In the build-up to, and immediate aftermath of, the presidential election in Uganda on January 15, 2026 which his father, in power since 1986, ‘won’ with slightly over 70 per cent of the votes cast Kainerugaba's minatory words to both candidate Robert Kyagulanyi Ssentamu (popularly known as Bobi Wine) of the National Unity Platform (NUP) party and his supporters could not be dismissed as idle threats, further lending credence to the supposition the exercise was neither free nor fair.
As I write this, Uganda is in the grip of both horror and Kainerugaba-caused uncertainty following the first family's scion's glee-filled posts on X to the effect that his father's regime had murdered hundreds, possibly thousands, of Kyagulanyi's supporters in the days leading up to, during and after the aforementioned poll on January 15, as well as ultimatum-filled calls for the NUP leader in self-imposed hiding for fear of a military raid on his house to surrender himself to the authorities.
It is, however, the fact that Kainerugaba's conduct, disgusting though it is, has thus far enjoyed a run without a single chastening word coming out of his president-father that makes it all the more unsettling.
The inferential conclusion of those watching is and will be that the son, though a power-spoilt brat he may be, is his father's messenger. And it remains to be seen whether the older man will, at some point, call off his son to some kind of behavioural rundown.

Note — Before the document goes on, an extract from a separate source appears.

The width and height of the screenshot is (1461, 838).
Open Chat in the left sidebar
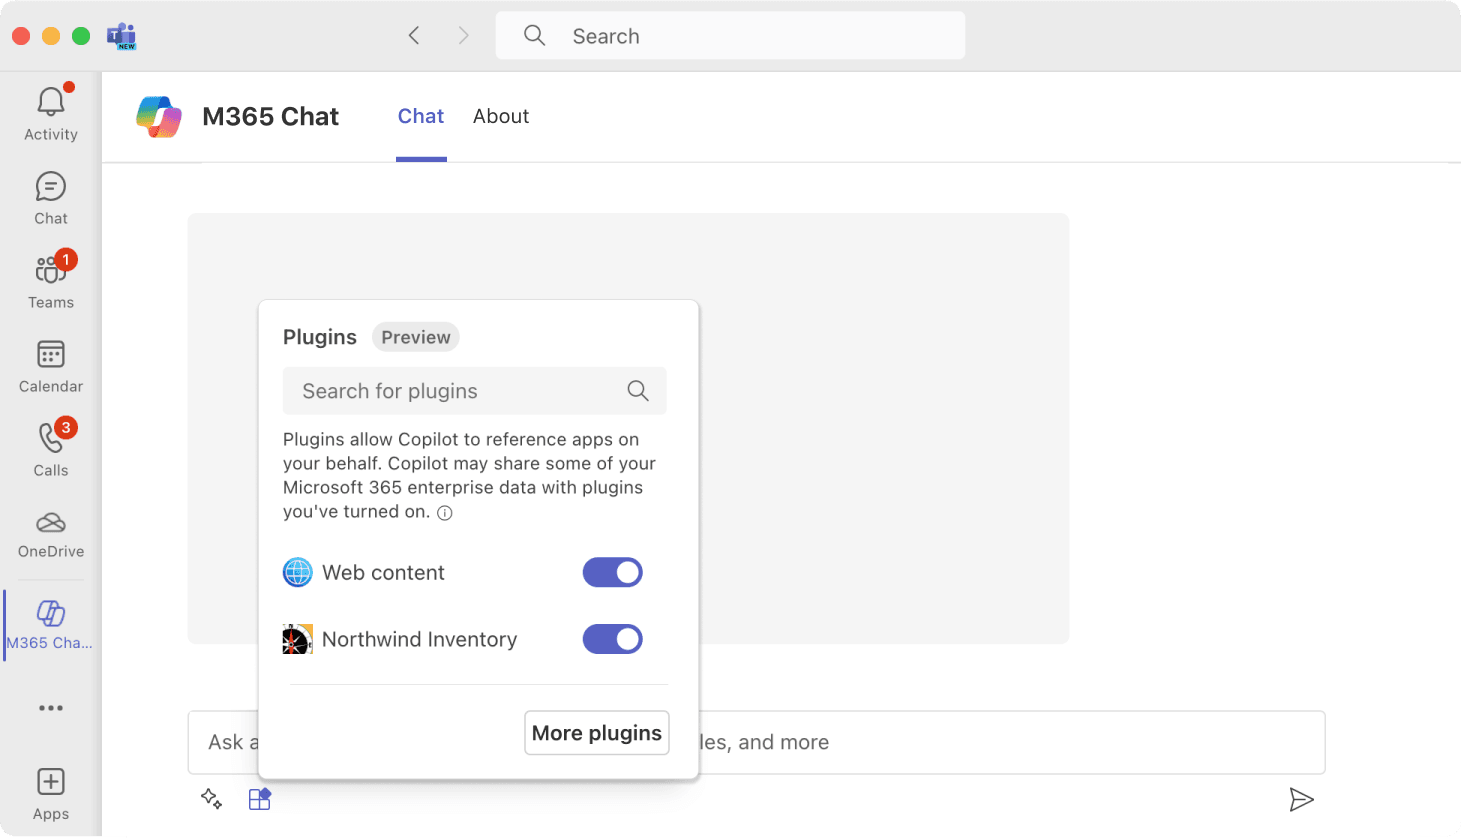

The damage to both the personal reputations of the duo, as well as to relations between Uganda and her regional peers, will long have been done, though. Although individual states within the region are faced with unique problems, including such factionalism-fuelled instability as we have seen in Sudan and the Democratic Republic of Congo, Kainerugaba's ambition-driven intransigence, in particular, represents an even more danger-fraught, war-potent extra-jurisdictional overreach.
Uganda, like her neighbour to the east, Kenya, plays the hugely important role of host to refugees from such war-scourged peers in the region as South Sudan, DR Congo and Burundi, and, therefore, the cost(s) of an incaution-fuelled outbreak of civil strife within her borders, or even war pitting her against another state(s), would be transregional.
For watchers, as well as those in positions of influence and privilege, there are lessons galore from Kainerugaba's social and positional peccadilloes of the past few years, particularly on how not to relate with others and project power.
Those who spend their stints in leadership roles, or moments of glory, self-lionising to Goliath-sized majesty while, the whole time, subjecting everyone else to derogatory put-downs are ultimately and forever met with not approbation, but odium. And there's always the tendency of history to recall and critique man's relationship to privilege.